- **TASK SET**
[A] Copy word for word the part of the forum thread about funky-looking deer racks starting with "# Funky looking" and going on through "wise (Nov 7, 2012)".
[B] Write the next part of the forum thread about funky-looking deer racks, picking up right after the last line shown.

- **TEXT EXCERPT**
=-=-=
# Funky looking racks



## liljoe0985 (Nov 7, 2012)

Anyone have any pics of just plain retarded looking deer shot or on camera? Now I'm not talking about those beautiful non-typicals, I'm talking about those that look like they've been eating paint chips or something. Ones that you would compare to the kid that use to eat his boogers and lick the windows on the school bus when you were younger! Ill start with one to give ya an idea.  This deer was a friend of a friends future son in laws first deer...called him "The Riddler" bc of the question mark looking tine lol


----------



## swamp wise (Nov 7, 2012)

liljoe0985 said:


> Anyone have any pics of just plain retarded looking deer shot or on camera? Now I'm not talking about those beautiful non-typicals, I'm talking about those that look like they've been eating paint chips or something. Ones that you would compare to the kid that use to eat his boogers and lick the windows on the school bus when you were younger! Ill start with one to give ya an idea.  This deer was a friend of a friends future son in laws first deer...called him "The Riddler" bc of the question mark looking tine lol



I wish I could find the pic of one I had on my old lease. One of his tines grew down thru his head and came out his eye. He looked crazy


----------



## DuckArrow (Nov 7, 2012)

I have all of these on cam this year. Weird looking racks.

http://forum.gon.com/showthread.php?t=721320


----------



## arich (Nov 7, 2012)

Caught this guy on my camera about 100 times


----------



## southernboy2147 (Nov 7, 2012)

arich said:


> Caught this guy on my camera about 100 times



thats pretty normal for a young spike


----------



## dkennedy (Nov 7, 2012)

Here's one


----------



## fxwg85 (Nov 7, 2012)

Here's one


----------



## fxwg85 (Nov 7, 2012)

One more.


----------



## MD746 (Nov 7, 2012)
=-=-=
- **EXTRACTED ENTRIES**
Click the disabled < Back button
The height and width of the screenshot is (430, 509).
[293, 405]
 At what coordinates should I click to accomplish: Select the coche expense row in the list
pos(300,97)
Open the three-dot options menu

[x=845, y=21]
=-=-=
- **WRITTEN RESPONSES**
[A]
# Funky looking racks



## liljoe0985 (Nov 7, 2012)

Anyone have any pics of just plain retarded looking deer shot or on camera? Now I'm not talking about those beautiful non-typicals, I'm talking about those that look like they've been eating paint chips or something. Ones that you would compare to the kid that use to eat his boogers and lick the windows on the school bus when you were younger! Ill start with one to give ya an idea.  This deer was a friend of a friends future son in laws first deer...called him "The Riddler" bc of the question mark looking tine lol


----------



## swamp wise (Nov 7, 2012)

[B]
----------



## flingin1 (Nov 7, 2012)

this guy


----------



## stevo15 (Nov 8, 2012)

Man that last one looks like a train hit him!!!!!!


----------



## liljoe0985 (Nov 8, 2012)

Zombie Deer!...man that thing looks nasty, racks kinda cool


----------



## HM (Nov 8, 2012)

This guy is always on Cam and hangs out in the food plot no matter how much coughing I do. I've just started using him as a decoy.


----------



## duck-dawg (Nov 8, 2012)

flingin1, I wouldn't know whether to laugh or cry if that thing hobbled out in front of me...Just goes to show you how tough these animals are, because that thing looks like he got run over by a tank. Twice.


----------



## beaulesye10 (Nov 8, 2012)




----------



## bigolebuck (Nov 8, 2012)

I posted this already on this site but heres the same pic


----------



## liljoe0985 (Nov 8, 2012)

Ewww


----------



## WELLS8230 (Nov 8, 2012)

wow


----------



## Greenecntyhunter25 (Nov 8, 2012)

Killed him Nov 1 this year.


----------



## Cab (Nov 9, 2012)

flingin1 said:


> this guy



Looks like he got caught in a dryer!


----------



## trubluau (Nov 9, 2012)

flingin1 said:


> this guy



Man he got hit by a truck. His front left leg is broken, hair all frayed up. Something ain't right with him.


----------



## liljoe0985 (Nov 9, 2012)

looks like he just left the bar


----------



## doerun101 (Nov 9, 2012)

*Turned around rack...*

pretty interesting how that happened


----------



## Quail man (Nov 9, 2012)

that looks normal to me


----------



## doerun101 (Nov 9, 2012)

left main beam facing the rear..


----------



## Buckaholic2000 (Nov 11, 2012)

Here is one I wounded the year before


----------



## ross the deer slayer (Nov 11, 2012)

THAT'S AWESOME the backwards rack! That's a sweet mount


----------



## Flaustin1 (Nov 11, 2012)

I think the camera angle has yall fooled.  Looks normal to me.  Got anymore pics of him?


----------



## SwampDonkey09 (Nov 11, 2012)

I think that one is normal too. The angle of the picture makes it look backwards.


----------



## doerun101 (Nov 11, 2012)

I had a couple of pics of him.  Never saw him during the season.  I did everything you could do to the pics and the two pics I had the left beam was turned toward the rear.  I wanted to see him, in person, to know for sure.  He would have been drt. If I had gotten a chance...


----------



## flyfisher007 (Nov 11, 2012)

*Cactus buck*

got this yesterday. very funky


----------



## doerun101 (Nov 11, 2012)

Congratulations.  You gonna try and mount it with or without the velvet?


----------



## flyfisher007 (Nov 11, 2012)

doerun101 said:


> Congratulations.  You gonna try and mount it with or without the velvet?



Just has he is. Taking him to the taxidermist in thye morning.


----------



## DuckArrow (Nov 11, 2012)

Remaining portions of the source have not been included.